• [TASK OBJECTIVE] The response must consist of the lines below from the one with "[اتبع على بينتريست] (170, 1553)" through the one with "[checkbox] (146, 2554)", exactly as they appear and with both ends kept.

• [RAW DATA]
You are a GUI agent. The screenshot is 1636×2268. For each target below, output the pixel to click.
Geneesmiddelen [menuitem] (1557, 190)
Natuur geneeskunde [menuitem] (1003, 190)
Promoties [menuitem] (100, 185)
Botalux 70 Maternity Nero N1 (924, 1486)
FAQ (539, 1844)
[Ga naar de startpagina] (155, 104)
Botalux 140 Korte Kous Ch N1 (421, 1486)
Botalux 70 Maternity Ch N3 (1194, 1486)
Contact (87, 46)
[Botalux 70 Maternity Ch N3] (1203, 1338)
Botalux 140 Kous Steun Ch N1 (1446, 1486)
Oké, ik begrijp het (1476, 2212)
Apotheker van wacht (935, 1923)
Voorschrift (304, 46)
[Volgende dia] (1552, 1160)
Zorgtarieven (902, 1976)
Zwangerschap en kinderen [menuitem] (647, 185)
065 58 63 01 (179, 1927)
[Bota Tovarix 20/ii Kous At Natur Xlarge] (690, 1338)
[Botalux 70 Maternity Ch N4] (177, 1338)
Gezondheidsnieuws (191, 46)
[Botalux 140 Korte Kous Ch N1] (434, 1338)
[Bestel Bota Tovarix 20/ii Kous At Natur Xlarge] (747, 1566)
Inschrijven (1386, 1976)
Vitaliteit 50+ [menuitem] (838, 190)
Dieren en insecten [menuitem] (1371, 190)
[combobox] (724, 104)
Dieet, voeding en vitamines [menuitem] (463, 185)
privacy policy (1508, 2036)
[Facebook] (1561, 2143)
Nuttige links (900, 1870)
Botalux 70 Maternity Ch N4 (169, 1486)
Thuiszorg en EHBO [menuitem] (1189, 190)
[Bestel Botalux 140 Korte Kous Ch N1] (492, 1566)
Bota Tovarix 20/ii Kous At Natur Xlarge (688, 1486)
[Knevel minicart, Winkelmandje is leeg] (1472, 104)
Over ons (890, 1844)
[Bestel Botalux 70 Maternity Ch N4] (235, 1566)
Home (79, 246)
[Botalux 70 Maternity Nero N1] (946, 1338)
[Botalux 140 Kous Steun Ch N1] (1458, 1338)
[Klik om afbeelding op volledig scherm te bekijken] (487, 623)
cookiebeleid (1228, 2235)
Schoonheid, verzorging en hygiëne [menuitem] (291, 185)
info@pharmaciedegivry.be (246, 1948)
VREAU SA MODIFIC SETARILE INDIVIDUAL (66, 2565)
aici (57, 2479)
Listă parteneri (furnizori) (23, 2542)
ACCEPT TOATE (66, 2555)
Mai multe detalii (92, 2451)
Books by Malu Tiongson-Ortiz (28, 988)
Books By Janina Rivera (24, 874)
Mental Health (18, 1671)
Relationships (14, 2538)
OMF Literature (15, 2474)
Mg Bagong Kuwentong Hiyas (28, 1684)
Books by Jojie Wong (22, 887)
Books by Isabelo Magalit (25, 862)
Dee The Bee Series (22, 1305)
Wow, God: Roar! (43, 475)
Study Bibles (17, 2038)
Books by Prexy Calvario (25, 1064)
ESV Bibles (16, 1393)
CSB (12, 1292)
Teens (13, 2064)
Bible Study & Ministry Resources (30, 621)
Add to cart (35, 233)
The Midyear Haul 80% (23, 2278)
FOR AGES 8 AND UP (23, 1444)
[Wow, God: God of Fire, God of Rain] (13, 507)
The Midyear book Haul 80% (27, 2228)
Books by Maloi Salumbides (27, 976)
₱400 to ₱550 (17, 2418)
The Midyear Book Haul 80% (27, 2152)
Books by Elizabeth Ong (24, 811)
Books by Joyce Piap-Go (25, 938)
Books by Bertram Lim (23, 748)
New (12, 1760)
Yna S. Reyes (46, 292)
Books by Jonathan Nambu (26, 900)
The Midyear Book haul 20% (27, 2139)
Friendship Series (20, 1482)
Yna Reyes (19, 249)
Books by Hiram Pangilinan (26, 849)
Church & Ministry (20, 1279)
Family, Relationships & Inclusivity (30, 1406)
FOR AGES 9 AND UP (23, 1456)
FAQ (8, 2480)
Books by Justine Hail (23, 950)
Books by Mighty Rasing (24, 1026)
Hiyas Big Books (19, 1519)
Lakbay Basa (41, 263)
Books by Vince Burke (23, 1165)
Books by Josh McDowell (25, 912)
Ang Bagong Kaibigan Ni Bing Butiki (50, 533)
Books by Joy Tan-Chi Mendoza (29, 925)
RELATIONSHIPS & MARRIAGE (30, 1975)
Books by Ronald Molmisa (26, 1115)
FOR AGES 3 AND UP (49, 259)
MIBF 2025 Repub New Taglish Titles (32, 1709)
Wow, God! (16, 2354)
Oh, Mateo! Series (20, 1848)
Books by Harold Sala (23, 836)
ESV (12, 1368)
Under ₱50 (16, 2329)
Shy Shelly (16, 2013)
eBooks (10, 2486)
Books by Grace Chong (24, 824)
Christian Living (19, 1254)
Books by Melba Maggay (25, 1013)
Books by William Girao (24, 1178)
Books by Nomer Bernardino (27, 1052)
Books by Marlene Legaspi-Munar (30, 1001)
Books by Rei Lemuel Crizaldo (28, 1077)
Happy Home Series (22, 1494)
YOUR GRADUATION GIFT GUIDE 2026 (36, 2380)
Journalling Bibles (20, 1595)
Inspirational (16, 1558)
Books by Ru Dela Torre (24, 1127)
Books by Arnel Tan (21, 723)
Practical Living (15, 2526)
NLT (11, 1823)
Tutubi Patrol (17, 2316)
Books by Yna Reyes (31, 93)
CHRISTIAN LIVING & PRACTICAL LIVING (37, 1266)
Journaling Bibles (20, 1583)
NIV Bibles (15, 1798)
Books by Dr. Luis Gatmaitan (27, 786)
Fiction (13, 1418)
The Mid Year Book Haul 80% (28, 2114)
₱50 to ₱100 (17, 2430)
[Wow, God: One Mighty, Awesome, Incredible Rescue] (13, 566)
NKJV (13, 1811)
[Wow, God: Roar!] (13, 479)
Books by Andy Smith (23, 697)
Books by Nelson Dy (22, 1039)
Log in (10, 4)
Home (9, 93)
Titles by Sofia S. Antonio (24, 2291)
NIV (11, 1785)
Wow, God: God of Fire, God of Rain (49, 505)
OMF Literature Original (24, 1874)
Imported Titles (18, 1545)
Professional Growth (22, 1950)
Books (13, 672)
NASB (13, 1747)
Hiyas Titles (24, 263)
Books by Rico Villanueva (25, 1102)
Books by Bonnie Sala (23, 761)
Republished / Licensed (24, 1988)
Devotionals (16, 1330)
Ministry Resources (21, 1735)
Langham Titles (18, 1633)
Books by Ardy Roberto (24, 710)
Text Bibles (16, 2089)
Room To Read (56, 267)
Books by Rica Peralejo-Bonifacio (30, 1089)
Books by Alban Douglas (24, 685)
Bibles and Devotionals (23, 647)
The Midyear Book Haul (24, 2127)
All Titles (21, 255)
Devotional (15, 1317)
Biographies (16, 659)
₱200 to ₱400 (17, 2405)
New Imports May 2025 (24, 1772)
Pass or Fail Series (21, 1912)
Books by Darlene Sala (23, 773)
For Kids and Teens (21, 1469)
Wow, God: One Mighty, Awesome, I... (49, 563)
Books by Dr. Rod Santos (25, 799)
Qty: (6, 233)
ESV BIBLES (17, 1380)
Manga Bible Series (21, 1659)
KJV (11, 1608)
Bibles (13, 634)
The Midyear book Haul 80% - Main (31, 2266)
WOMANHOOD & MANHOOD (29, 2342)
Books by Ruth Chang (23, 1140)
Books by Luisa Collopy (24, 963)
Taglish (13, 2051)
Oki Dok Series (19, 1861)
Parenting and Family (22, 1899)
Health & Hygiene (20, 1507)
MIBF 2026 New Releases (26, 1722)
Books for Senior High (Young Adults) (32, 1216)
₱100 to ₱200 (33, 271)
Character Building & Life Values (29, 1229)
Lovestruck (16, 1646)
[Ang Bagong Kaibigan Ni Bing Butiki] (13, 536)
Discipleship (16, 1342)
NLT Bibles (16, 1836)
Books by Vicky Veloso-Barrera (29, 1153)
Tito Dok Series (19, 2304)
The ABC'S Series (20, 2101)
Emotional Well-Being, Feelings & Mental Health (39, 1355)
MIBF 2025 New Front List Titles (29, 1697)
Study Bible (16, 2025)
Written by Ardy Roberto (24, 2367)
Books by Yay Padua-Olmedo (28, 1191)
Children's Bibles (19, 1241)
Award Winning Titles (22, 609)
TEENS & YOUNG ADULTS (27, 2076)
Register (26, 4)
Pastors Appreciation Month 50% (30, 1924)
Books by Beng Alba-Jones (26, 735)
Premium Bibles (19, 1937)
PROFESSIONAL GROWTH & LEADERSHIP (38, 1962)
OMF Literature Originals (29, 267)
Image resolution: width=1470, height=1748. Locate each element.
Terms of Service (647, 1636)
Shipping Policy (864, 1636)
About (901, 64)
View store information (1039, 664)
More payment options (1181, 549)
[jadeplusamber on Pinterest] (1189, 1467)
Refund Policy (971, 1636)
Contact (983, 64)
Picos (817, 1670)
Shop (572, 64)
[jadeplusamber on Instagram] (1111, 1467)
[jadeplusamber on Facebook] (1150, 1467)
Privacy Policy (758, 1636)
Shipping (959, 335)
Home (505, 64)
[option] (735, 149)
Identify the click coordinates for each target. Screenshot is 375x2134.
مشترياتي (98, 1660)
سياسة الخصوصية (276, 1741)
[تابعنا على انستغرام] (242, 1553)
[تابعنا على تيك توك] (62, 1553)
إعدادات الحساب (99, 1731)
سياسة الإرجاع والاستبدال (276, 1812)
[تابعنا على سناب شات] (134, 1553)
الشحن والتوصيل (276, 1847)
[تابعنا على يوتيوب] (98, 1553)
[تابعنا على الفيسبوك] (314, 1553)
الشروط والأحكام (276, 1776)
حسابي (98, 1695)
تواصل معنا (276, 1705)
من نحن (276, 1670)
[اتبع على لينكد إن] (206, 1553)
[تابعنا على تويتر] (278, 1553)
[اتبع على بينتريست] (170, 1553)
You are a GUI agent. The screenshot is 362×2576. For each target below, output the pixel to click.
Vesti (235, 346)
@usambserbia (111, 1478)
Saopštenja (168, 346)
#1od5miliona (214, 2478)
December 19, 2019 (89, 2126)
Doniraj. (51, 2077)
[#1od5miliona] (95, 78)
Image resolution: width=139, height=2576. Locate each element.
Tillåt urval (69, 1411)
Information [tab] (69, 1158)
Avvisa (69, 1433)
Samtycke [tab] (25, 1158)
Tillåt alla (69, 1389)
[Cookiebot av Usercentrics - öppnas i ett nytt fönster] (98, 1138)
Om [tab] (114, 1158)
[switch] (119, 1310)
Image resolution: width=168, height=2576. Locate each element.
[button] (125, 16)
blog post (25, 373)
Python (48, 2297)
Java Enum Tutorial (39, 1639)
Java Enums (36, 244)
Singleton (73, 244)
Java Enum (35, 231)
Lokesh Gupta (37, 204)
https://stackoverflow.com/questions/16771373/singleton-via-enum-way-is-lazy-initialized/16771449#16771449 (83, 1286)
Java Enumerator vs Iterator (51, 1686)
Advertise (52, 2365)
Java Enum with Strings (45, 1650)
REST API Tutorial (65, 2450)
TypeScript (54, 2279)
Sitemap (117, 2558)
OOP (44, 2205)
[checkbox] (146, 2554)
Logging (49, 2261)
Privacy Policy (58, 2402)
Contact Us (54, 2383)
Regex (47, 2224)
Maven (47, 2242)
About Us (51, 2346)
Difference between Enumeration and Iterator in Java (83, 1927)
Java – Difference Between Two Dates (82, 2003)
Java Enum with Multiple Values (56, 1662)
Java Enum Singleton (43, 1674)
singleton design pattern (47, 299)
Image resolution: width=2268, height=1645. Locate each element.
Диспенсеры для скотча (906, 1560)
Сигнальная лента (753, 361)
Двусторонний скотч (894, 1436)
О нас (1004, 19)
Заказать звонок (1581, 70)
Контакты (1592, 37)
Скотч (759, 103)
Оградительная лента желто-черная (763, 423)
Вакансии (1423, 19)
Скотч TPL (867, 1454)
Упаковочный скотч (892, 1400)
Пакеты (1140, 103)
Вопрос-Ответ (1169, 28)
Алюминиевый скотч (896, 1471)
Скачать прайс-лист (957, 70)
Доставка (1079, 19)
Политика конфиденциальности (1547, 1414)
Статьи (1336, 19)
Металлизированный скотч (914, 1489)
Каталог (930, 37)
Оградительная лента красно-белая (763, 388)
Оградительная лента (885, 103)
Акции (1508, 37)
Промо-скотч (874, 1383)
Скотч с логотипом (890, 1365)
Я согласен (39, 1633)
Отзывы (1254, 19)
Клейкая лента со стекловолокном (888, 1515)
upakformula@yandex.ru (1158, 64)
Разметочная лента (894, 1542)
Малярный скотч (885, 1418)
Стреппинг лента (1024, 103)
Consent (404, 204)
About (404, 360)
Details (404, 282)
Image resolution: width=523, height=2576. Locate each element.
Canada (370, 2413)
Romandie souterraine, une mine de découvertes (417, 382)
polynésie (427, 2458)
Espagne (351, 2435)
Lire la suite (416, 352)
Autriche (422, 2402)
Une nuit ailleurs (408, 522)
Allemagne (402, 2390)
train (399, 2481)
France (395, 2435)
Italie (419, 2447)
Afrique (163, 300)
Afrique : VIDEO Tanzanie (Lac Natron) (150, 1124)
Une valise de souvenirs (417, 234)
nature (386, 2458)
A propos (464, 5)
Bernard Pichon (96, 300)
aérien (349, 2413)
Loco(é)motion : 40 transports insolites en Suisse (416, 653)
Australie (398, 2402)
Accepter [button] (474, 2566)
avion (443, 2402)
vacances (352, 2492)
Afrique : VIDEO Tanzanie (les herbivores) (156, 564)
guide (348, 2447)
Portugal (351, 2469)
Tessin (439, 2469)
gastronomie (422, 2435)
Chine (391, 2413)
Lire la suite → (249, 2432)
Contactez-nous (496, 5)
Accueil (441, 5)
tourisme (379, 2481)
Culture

• [RESPONSE BOX]
[اتبع على بينتريست] (170, 1553)
You are a GUI agent. The screenshot is 362×2576. For each target below, output the pixel to click.
Vesti (235, 346)
@usambserbia (111, 1478)
Saopštenja (168, 346)
#1od5miliona (214, 2478)
December 19, 2019 (89, 2126)
Doniraj. (51, 2077)
[#1od5miliona] (95, 78)
Image resolution: width=139, height=2576. Locate each element.
Tillåt urval (69, 1411)
Information [tab] (69, 1158)
Avvisa (69, 1433)
Samtycke [tab] (25, 1158)
Tillåt alla (69, 1389)
[Cookiebot av Usercentrics - öppnas i ett nytt fönster] (98, 1138)
Om [tab] (114, 1158)
[switch] (119, 1310)
Image resolution: width=168, height=2576. Locate each element.
[button] (125, 16)
blog post (25, 373)
Python (48, 2297)
Java Enum Tutorial (39, 1639)
Java Enums (36, 244)
Singleton (73, 244)
Java Enum (35, 231)
Lokesh Gupta (37, 204)
https://stackoverflow.com/questions/16771373/singleton-via-enum-way-is-lazy-initialized/16771449#16771449 (83, 1286)
Java Enumerator vs Iterator (51, 1686)
Advertise (52, 2365)
Java Enum with Strings (45, 1650)
REST API Tutorial (65, 2450)
TypeScript (54, 2279)
Sitemap (117, 2558)
OOP (44, 2205)
[checkbox] (146, 2554)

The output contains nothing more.